Election présidentielle 2022 : interview de Emmanuel Macron

LCI - 06/04
[VIDÉO] - Emmanuel Macron était l'invité de "Dix minutes pour convaincre, mes 100 premiers jours", ce mercredi sur TF1. Le candidat de la République En Marche a détaillé ses premières mesures s'il était réélu le 24 avril prochain.
L'essentiel

Emmanuel Macron était l'invité de "Dix minutes pour convaincre, mes 100 premiers jours", ce mercredi sur TF1. Le candidat de la République En Marche a détaillé ses premières mesures s'il était réélu le 24 avril prochain.

Si Emmanuel Macron, candidat de la République En Marche, était réélu président, son premier geste symbolique sera de se rendre auprès des soldats blessés, dans un des hôpitaux militaires français. "Je l'avais fait il y a cinq ans, c'est un geste de respect, de considération pour ceux qui se battent pour notre liberté". "Sur un plan plus personnel, j'irais fleurir la tombe de ma grand-mère, dans mes Pyrénées si chères", a-t-il ajouté.

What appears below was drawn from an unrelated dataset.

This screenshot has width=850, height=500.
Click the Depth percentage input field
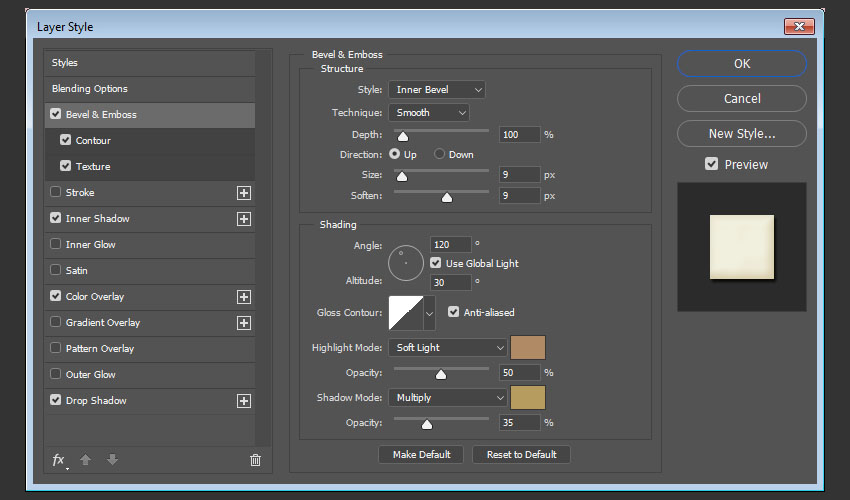pyautogui.click(x=519, y=134)
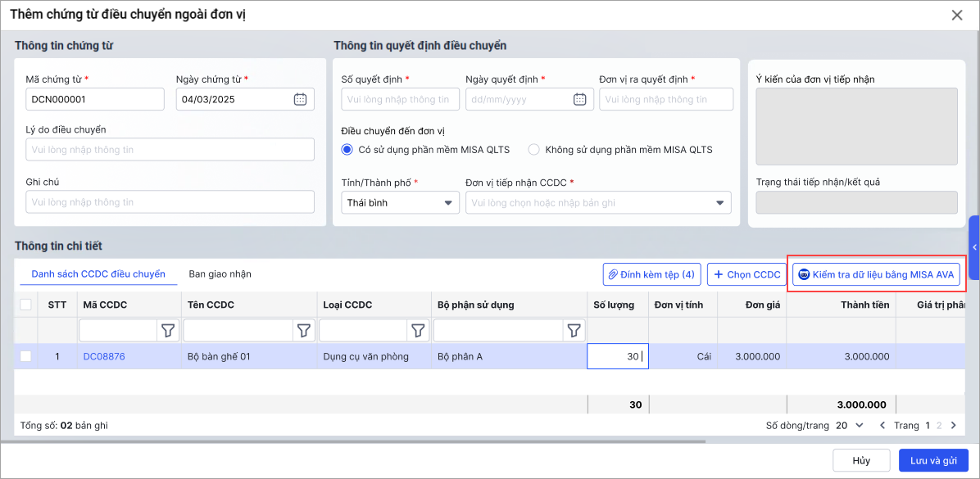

S'il est réélu, la première mesure d'urgence d'Emmanuel Macron concernera le pouvoir d'achat. Face aux conséquences de la guerre en Ukraine sur le prix des matières premières, il propose de "maintenir un bouclier pour le prix du gaz et de l'électricité et maintenir la ristourne à la pompe" si les prix continuaient de s'envoler. Le candidat veut aussi instaurer la prime de pouvoir d'achat à 3 000 euros, et indexer les pensions des retraites dès l'été pour faire face à l'inflation.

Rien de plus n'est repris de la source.